Task objective ▸ Reproduce the first line of the entries that follow and each later line, word for word, ending with the one containing "Click the WeChat".

(Beginning of Given records)

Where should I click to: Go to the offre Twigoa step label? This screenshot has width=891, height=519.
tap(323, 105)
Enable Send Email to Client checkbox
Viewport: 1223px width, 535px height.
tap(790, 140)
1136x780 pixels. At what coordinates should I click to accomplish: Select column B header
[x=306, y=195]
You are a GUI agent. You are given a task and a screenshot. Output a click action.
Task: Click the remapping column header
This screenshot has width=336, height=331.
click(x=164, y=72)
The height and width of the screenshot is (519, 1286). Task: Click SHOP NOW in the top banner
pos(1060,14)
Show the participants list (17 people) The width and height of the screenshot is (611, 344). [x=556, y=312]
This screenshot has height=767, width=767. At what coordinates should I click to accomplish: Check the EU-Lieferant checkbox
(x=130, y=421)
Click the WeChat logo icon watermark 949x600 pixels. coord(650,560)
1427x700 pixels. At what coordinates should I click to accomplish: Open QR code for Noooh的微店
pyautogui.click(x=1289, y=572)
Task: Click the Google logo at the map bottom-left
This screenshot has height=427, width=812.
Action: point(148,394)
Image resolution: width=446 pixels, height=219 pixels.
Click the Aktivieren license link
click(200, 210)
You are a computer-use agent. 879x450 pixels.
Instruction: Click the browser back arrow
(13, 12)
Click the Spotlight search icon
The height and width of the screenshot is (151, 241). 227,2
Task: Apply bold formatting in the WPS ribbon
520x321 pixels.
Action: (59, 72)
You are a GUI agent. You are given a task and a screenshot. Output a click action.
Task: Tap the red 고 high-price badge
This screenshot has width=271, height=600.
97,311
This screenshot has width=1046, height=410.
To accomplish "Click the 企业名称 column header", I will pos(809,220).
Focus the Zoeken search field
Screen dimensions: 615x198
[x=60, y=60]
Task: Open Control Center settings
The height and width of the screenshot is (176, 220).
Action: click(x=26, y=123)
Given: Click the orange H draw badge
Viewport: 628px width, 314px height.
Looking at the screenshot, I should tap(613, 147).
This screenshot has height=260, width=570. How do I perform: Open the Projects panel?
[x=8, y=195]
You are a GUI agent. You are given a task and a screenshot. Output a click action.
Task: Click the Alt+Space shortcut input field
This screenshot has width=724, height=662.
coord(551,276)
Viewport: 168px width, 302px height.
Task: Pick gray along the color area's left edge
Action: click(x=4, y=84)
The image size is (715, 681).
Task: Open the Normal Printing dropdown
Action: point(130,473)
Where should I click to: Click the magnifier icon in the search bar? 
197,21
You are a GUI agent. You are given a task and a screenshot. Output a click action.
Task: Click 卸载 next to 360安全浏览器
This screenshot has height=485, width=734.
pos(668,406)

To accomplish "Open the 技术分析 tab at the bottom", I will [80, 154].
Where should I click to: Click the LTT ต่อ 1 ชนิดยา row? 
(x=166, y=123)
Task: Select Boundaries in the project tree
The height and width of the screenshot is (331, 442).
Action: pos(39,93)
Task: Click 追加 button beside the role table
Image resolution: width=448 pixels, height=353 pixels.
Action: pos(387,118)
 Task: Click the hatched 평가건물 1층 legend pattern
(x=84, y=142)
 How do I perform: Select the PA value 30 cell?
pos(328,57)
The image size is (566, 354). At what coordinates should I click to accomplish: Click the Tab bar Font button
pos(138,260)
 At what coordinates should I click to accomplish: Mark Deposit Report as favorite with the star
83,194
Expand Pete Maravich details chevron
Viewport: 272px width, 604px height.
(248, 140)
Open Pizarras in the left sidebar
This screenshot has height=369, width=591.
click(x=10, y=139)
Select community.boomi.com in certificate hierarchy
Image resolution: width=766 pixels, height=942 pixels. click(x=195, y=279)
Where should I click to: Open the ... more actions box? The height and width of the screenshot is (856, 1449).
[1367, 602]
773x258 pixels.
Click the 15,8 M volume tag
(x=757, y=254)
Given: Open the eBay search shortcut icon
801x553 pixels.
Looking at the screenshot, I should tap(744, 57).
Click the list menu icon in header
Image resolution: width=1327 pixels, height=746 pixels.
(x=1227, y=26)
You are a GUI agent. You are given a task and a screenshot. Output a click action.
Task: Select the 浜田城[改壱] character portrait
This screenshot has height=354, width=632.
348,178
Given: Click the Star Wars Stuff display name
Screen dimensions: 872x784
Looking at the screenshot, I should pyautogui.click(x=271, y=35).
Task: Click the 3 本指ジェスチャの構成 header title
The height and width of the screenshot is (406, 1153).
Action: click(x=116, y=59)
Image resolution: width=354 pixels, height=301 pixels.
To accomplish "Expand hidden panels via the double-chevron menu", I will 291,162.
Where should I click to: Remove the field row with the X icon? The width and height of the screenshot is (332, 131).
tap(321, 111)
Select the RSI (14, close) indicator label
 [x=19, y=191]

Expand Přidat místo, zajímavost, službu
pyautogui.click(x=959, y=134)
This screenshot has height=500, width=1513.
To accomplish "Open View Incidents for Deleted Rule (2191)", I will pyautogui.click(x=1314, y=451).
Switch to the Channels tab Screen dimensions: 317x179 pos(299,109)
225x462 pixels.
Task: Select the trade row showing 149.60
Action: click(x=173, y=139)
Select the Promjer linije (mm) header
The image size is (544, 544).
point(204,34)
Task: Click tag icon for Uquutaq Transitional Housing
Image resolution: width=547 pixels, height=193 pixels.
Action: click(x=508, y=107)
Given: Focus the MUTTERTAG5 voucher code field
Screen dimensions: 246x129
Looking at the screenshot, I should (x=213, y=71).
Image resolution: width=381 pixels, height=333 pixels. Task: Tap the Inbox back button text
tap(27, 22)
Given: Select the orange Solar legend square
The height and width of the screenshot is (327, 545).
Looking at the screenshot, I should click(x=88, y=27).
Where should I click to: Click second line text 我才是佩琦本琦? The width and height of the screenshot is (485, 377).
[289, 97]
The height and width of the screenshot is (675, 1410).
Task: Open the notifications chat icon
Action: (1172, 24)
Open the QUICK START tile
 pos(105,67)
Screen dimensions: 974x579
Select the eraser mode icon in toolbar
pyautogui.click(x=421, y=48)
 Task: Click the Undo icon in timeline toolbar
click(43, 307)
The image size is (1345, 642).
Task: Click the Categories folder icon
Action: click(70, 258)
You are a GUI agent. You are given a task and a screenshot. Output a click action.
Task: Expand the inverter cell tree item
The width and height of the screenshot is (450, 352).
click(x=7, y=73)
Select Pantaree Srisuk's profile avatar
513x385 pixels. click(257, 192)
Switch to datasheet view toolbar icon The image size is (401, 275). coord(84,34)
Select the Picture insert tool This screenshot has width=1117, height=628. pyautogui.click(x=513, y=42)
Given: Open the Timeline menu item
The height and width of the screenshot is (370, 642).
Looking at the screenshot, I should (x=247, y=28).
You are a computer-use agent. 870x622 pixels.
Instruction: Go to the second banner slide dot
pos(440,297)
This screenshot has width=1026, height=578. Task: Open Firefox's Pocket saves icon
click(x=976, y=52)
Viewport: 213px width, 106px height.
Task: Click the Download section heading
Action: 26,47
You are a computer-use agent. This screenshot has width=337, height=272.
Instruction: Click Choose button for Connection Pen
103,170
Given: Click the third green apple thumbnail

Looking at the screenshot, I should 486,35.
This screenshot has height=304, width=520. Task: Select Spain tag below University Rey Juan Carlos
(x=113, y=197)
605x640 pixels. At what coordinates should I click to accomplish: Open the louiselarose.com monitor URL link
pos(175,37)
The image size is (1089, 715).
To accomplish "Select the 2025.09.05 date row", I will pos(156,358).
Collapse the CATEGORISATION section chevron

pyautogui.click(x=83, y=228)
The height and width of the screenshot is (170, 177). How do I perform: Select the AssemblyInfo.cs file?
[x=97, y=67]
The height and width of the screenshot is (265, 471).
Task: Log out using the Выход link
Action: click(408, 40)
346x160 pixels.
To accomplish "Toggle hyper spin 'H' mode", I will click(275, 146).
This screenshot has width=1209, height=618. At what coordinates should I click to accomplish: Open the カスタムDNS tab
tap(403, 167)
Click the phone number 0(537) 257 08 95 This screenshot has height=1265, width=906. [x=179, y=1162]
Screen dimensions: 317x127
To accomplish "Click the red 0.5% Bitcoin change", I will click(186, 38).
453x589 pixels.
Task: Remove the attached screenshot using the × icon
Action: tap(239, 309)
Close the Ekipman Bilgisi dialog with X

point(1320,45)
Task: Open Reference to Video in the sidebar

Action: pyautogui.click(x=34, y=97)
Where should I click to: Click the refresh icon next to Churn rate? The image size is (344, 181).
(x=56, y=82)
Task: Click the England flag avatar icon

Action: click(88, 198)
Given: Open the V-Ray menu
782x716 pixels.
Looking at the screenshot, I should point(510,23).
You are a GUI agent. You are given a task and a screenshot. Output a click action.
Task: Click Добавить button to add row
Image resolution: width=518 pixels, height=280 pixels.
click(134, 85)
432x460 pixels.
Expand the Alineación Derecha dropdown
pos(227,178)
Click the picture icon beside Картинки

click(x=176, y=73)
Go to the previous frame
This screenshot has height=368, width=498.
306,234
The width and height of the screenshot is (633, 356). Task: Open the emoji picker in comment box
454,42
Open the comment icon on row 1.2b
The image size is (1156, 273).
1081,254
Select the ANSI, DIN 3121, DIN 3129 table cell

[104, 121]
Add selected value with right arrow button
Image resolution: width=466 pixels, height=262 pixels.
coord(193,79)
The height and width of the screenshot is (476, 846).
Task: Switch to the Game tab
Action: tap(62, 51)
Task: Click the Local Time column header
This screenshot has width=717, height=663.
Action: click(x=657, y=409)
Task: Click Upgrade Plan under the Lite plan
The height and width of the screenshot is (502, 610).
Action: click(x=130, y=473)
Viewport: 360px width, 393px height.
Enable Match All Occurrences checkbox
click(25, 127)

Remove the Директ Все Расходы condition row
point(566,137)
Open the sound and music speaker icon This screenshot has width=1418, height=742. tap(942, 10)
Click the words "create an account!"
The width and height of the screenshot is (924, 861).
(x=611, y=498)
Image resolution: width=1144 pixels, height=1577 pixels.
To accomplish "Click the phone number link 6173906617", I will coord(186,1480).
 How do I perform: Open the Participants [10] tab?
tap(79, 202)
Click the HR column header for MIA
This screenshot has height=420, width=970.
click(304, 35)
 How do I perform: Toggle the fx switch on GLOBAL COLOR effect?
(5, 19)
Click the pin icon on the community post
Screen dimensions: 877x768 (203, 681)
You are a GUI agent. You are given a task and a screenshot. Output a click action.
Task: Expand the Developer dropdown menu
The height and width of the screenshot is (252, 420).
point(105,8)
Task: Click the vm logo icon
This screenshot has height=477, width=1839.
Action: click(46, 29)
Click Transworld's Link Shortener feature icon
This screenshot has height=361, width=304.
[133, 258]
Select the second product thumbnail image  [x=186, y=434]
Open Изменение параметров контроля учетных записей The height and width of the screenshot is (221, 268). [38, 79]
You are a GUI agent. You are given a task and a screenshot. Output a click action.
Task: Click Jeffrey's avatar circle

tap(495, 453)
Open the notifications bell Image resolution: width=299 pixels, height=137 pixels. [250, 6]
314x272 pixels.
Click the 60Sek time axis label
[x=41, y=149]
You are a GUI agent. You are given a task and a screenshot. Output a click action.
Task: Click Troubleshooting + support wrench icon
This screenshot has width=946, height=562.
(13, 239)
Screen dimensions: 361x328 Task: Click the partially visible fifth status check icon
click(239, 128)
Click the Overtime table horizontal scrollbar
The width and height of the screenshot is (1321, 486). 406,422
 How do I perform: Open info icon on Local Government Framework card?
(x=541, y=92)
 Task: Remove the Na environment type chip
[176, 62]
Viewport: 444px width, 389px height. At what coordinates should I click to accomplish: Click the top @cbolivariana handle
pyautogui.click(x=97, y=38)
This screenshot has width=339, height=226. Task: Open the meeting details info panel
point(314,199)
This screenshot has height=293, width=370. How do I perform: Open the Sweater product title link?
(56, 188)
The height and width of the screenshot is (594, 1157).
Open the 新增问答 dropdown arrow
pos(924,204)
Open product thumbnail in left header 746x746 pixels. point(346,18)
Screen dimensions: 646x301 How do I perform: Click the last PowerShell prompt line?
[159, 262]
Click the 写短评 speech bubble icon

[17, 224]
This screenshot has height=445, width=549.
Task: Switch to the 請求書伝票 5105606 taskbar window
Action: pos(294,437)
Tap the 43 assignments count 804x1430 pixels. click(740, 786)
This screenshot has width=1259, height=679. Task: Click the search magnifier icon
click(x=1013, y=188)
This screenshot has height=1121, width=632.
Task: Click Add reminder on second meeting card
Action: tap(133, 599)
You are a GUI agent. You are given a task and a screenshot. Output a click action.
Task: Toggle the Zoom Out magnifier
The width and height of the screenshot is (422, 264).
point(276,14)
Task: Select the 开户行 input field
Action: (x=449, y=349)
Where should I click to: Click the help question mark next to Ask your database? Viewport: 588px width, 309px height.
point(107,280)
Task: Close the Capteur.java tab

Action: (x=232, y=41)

(End of Given records)

Worked solution ▸
Where should I click to: Go to the offre Twigoa step label? This screenshot has width=891, height=519.
tap(323, 105)
Enable Send Email to Client checkbox
Viewport: 1223px width, 535px height.
tap(790, 140)
1136x780 pixels. At what coordinates should I click to accomplish: Select column B header
[x=306, y=195]
You are a GUI agent. You are given a task and a screenshot. Output a click action.
Task: Click the remapping column header
This screenshot has width=336, height=331.
click(x=164, y=72)
The height and width of the screenshot is (519, 1286). Task: Click SHOP NOW in the top banner
pos(1060,14)
Show the participants list (17 people) The width and height of the screenshot is (611, 344). [x=556, y=312]
This screenshot has height=767, width=767. At what coordinates should I click to accomplish: Check the EU-Lieferant checkbox
(x=130, y=421)
Click the WeChat logo icon watermark 949x600 pixels. coord(650,560)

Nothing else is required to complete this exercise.